James McLetchie

James McLetchie talks about what prompted him to write the words to the song “Na seann daoine”. He explains the references to local people and family members, and reflects on how things have changed in his local community.

It’s about – it came about with my mother deciding to leave her home at 82 years of age after living in the village for over forty years. And for me it was a very sad time because I felt as if she was going to go and I would lose all contact with her and everything, even though she was only going 25 miles to another island. But there’s something very symbolic in that. Um, and it made me look at the life I’d had and the life she’d had there. And I felt at the time it was wrong for my mother, maybe for a selfish reason because my mother was suddenly going to be half an hour away from me rather than five minutes. Um, but for her I realised that it was moving on as well. My father died five years ago. She hadn’t really moved things out of the house. And I felt that she was as if preparing her life for something else. Um so when I wrote the verse “Tha na seann daoine a’ falbh, a’ toirt ceum bho ar saoghal” it meant that they’re stepping out of our lives, and heading into another one of their own.
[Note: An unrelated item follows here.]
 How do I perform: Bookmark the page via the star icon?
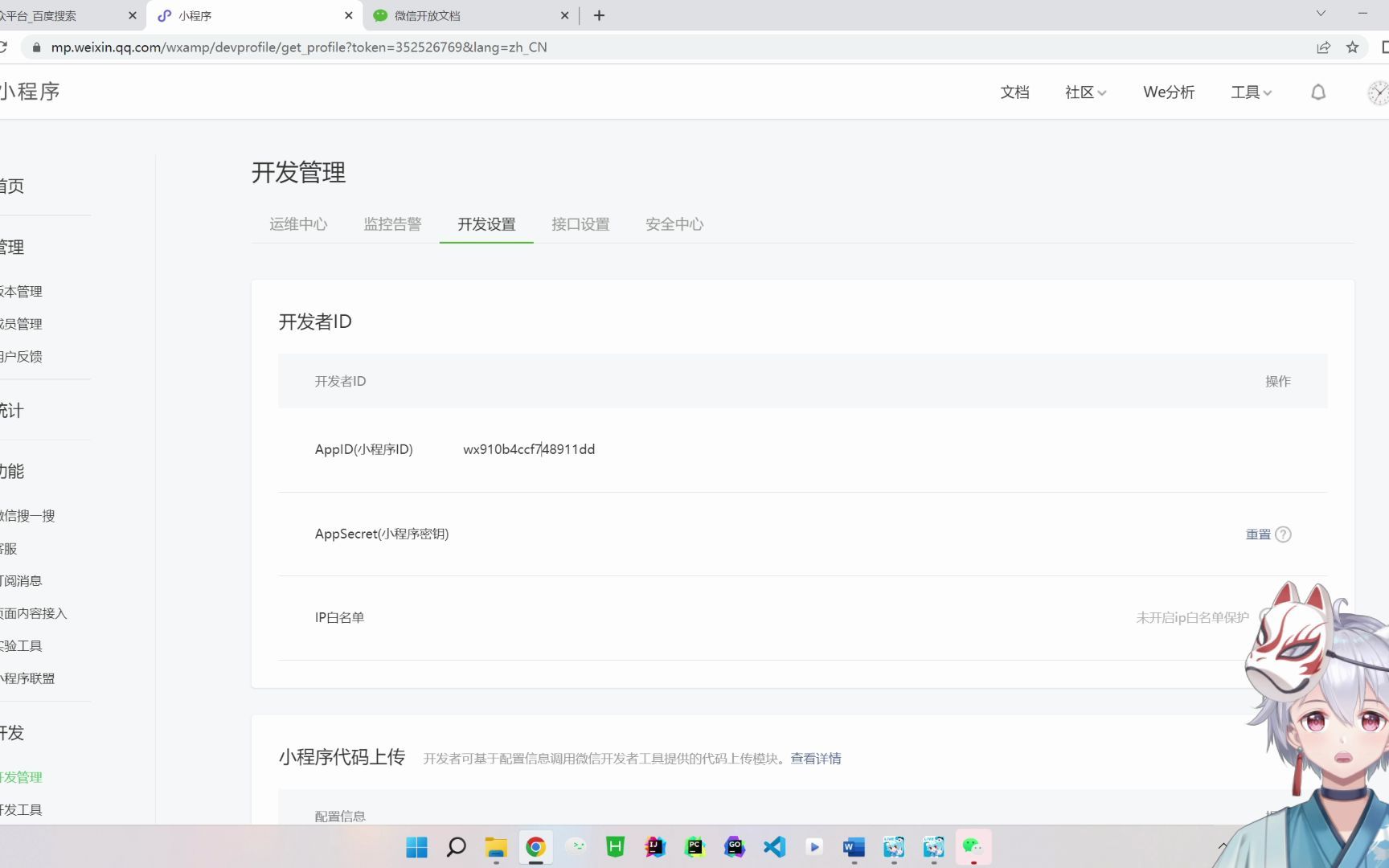(1351, 47)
One of the verses is “Mi a’ cuimhneachadh air m’ athair, ‘s na dh’fhalbh às an sgìr’, leithid Murchadh a’ mhachair, ‘s na sheall iad dhomh gun phrìs”. I remember my father, and the people who left our village, and the communities, and for example the likes of Murdo MacCuish. Murdo MacCuish was in my own village a great influence on me in my childhood, him and his wife. I was always there. He taught me all I know about the beaches and the sea and everything. But he also – what he gave me he never asked for anything in return, just to see me happy – but what he actually did for us – he was in the wars, he was a prisoner of war. And I think it’s really important that we remember these people for these reasons, of what, the life that we actually have today was because of their efforts and their endurance. And I think that comes through in the song. Er, in Gaelic it’s got a lot more meaning than it does in English translation because of the hidden meanings and the associations to people and what it means.
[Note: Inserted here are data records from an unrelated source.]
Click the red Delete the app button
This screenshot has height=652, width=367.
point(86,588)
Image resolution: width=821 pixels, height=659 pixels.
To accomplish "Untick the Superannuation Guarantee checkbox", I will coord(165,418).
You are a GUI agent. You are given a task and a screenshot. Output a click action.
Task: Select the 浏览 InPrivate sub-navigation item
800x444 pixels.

Um, but there’s also a verse, um, “Chan eil eich a’ treabhadh sa mhachair, ‘s tha an iodhlann gun chruaich. Far an do thogadh teaghlaich tha làrach feanndagan mar chuimhn’”. Um, when I came here first of all in 1969/70 there was horses ploughing on the machairs. I still remember them, and it was a way of life. It was a tradition. But today, everybody’s got hydraulic ploughs. They’ve got big tractors and everything, and it’s no longer got that same community feeling that it did have. Er, and then I look around the islands and I see – in my own village was 70 people – today there’s only 21. And all around there’s ruined houses of nettles and where big families were once brought up.

But that’s not only a poignant reminder of what happened in my generation. It’s also a poignant reminder of the clearances, and the emigrations, and the potato famines, and all of those people left here. And I think a lot of them come back today, looking for that ancestry. And it’s very symbolic – nettles is what’s left instead of people in a lot of the communities throughout these islands.
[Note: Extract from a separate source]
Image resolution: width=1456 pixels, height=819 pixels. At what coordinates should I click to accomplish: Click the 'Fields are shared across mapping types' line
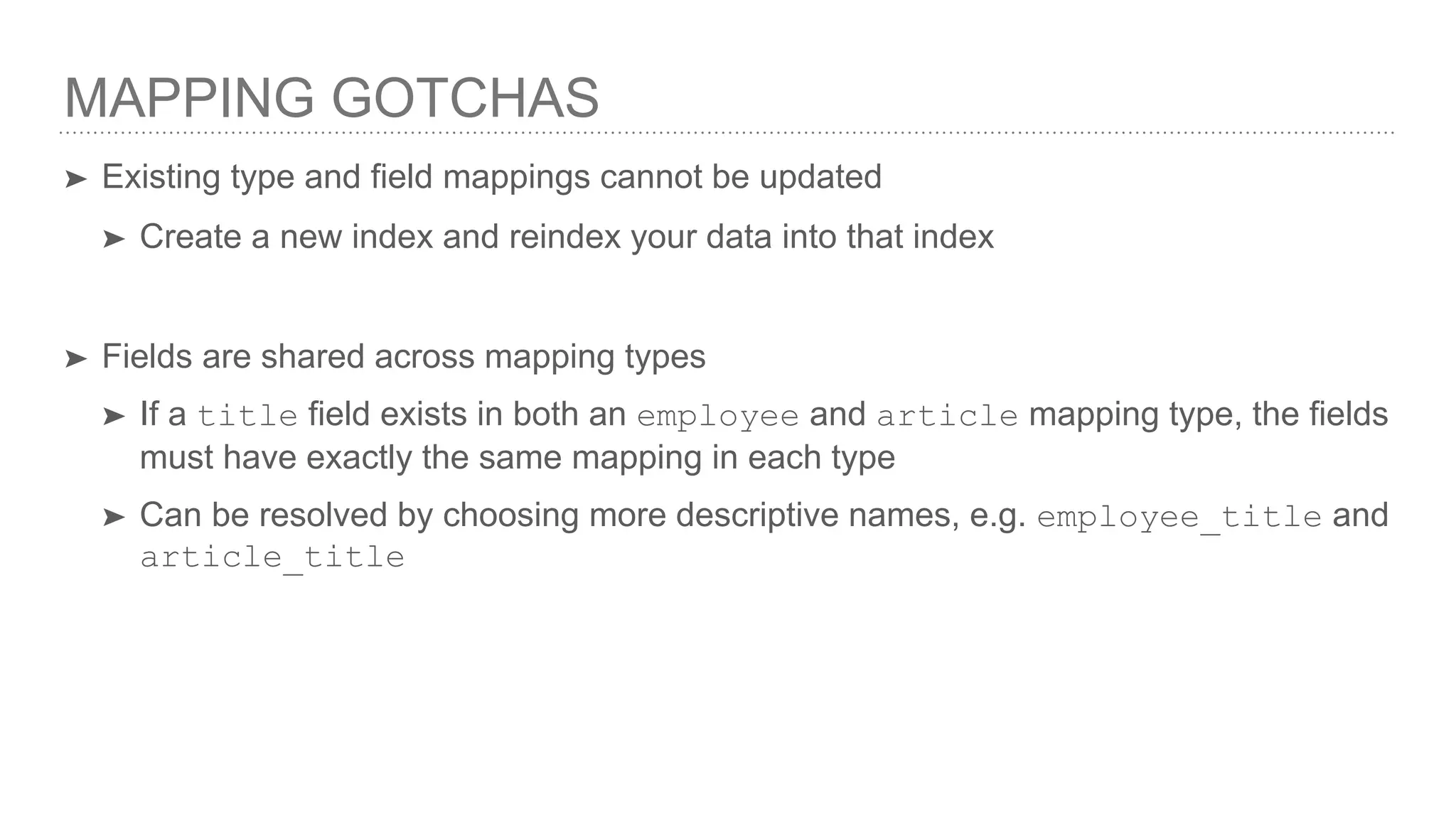(x=403, y=356)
The great thing about my father was he was a very social person. And he took me everywhere with him into houses, so whenever he went there it was like everybody would gather round and he’d tell stories in the oral way. So a lot of what I know was what I learnt orally, but I think the influences on myself were mainly my father for poetry writing and song writing, was because he recited poetry he learnt in school. And he could recite maybe twenty, thirty verses of stuff, and even people like Keats and Wordsworth and all those people. So the intelligence was there and the knowledge was there. Um, but cèilidhs were great at them times, but people had more time. Today you look at your neighbour’s house, and you don’t go there. So our community’s not changed, we’ve changed as a people. And that’s one of the messages in the song. The last verse in the song, there’s a bit in it “Tha sinn làn pròis gun ghliocas, a’ milleadh na thug iad dhuinn”. We’re too full of pride, and lacking in knowledge. And we’re at risk of ruining the lifestyle that they actually gave us. The idyllic lifestyle that we try to lead today, in a world that sometimes looks on idyllic lifestyles as abnormal, but the normality of the life here was what they had.